▸ OBJECTIVE 1
Reproduce the exact wording of the band saw thread, starting at "Hello All! New" and ending at "(Nov 30, 2011)".
▸ OBJECTIVE 2
Write the next part of the thread about checking out a used Delta band saw, picking up after its last line.

▸ SELECTED EXCERPT
— start —
# Checking out a Delta 28-243 Band Saw Today...



## WJR (Apr 8, 2015)

Hello All! New member here, and I am off to look at getting my first band saw today. I found a nice looking Delta 28-243 BS on Craigslist in my area. The guy is asking $250 for it which seems to be a fair price, but definitely not a smoking deal. The saw seems to be reasonably well taken care of from the pictures. What I am looking for advice about is what kind of items should I be on the lookout for when looking over a pre-owned BS. I know I will be on the look out for gritty/stiff bearings, vibrations and wobbles, tire condition, and general signs that there has been some maintenance over the years. Anything specific to this brand/model that I should be looking for?

Thanks,
Will


----------



## BinghamtonEd (Nov 30, 2011)

If it's in good shape, I'd bring along some scrap and ask to power it up and make a cut or two. I wouldn't expect that it's necessarily set up perfectly, but this should give you the reassurance that at least it works. I have an old Delta BS and parts are very easy to come by. I'd check the table adjustments and mounts to make sure they're all in working condition, check the tensioner…just make sure all the parts seem to work as-is.


----------



## WoodNSawdust (Mar 7, 2015)

Three things I would check:

1. check the table for flatness
2. back off the guide bearings & thrust bearing, turn on the saw and see how much flex (side to side) there is in the blade.
— end —
▸ SOURCE DATA
— start —
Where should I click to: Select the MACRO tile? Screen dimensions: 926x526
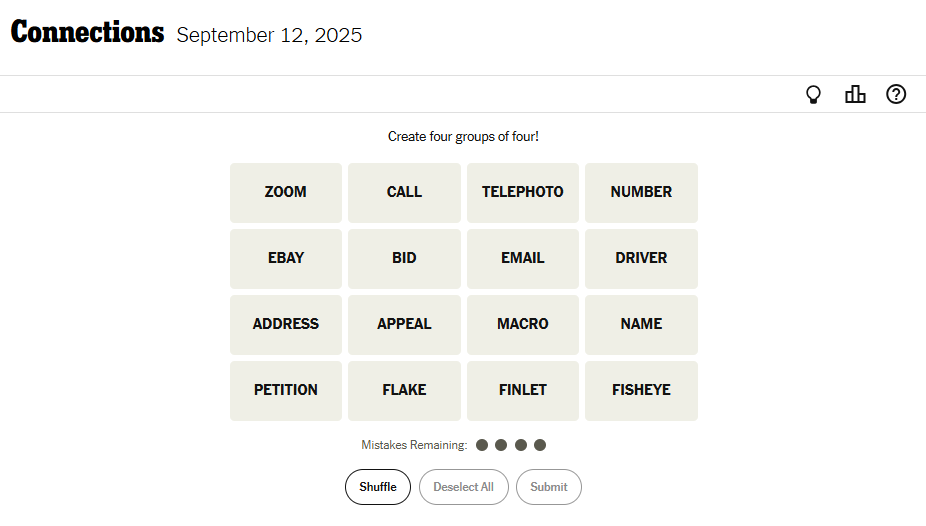coord(522,324)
— end —
▸ RESPONSE 1
Hello All! New member here, and I am off to look at getting my first band saw today. I found a nice looking Delta 28-243 BS on Craigslist in my area. The guy is asking $250 for it which seems to be a fair price, but definitely not a smoking deal. The saw seems to be reasonably well taken care of from the pictures. What I am looking for advice about is what kind of items should I be on the lookout for when looking over a pre-owned BS. I know I will be on the look out for gritty/stiff bearings, vibrations and wobbles, tire condition, and general signs that there has been some maintenance over the years. Anything specific to this brand/model that I should be looking for?

Thanks,
Will


----------



## BinghamtonEd (Nov 30, 2011)

▸ RESPONSE 2
3. run the motor for a while to make sure it does not over heat


----------



## WoodNSawdust (Mar 7, 2015)

Welcome to Lumber Jocks!


----------



## MrUnix (May 18, 2012)

As long as none of the castings are broken/cracked, there isn't anything on that saw that can't be fix/replaced fairly easily. One tip… remove the table for transport so you don't crack the trunnions. Depending on age, figure on replacing the bearings (even if they 'seem' good).

Cheers,
Brad


----------



## BinghamtonEd (Nov 30, 2011)

> 2. back off the guide bearings & thrust bearing, turn on the saw and see how much flex (side to side) there is in the blade.
> 
> - WoodNSawdust


What would that indicate, other than the blade is not tensioned properly, or that the blade should be replaced?


----------



## WJR (Apr 8, 2015)

OK so I went ahead and picked up the band saw this evening. Wow this machine was in pristine condition. I could hardly find a scratch on this thing. It was a bit dirty but ran smooth. The tires are in OK shape, and t needs new guide block, but it has had a good life. There is very little rust on the table even. Also came with the rip fence and rails to mount it. I picked up some cool blocks on the way home. I am contemplating new urethane tires and a link belt, and a real mobile base. Here are a few crude pics. I will have to post some better pics when I get it all cleaned up!


----------



## wapakfred (Jul 29, 2011)

I have almost that exact saw (mine's a 28-245) bought new in 1992. It's served me very well. I did upsize the motor to 1 HP, the 1/2 HP motor just didn't have enough power for anything. I installed urethane tires and a riser block. I don't have the factory fence, but added a Kreg. I will probably upgrade soon, but this has been (and still is) a great saw.


----------



## bc4393 (Apr 10, 2015)

Haha the way you were describing that I'd thought that would be a pig. You did great for 250. Congrats!


----------



## Kazooman (Jan 20, 2013)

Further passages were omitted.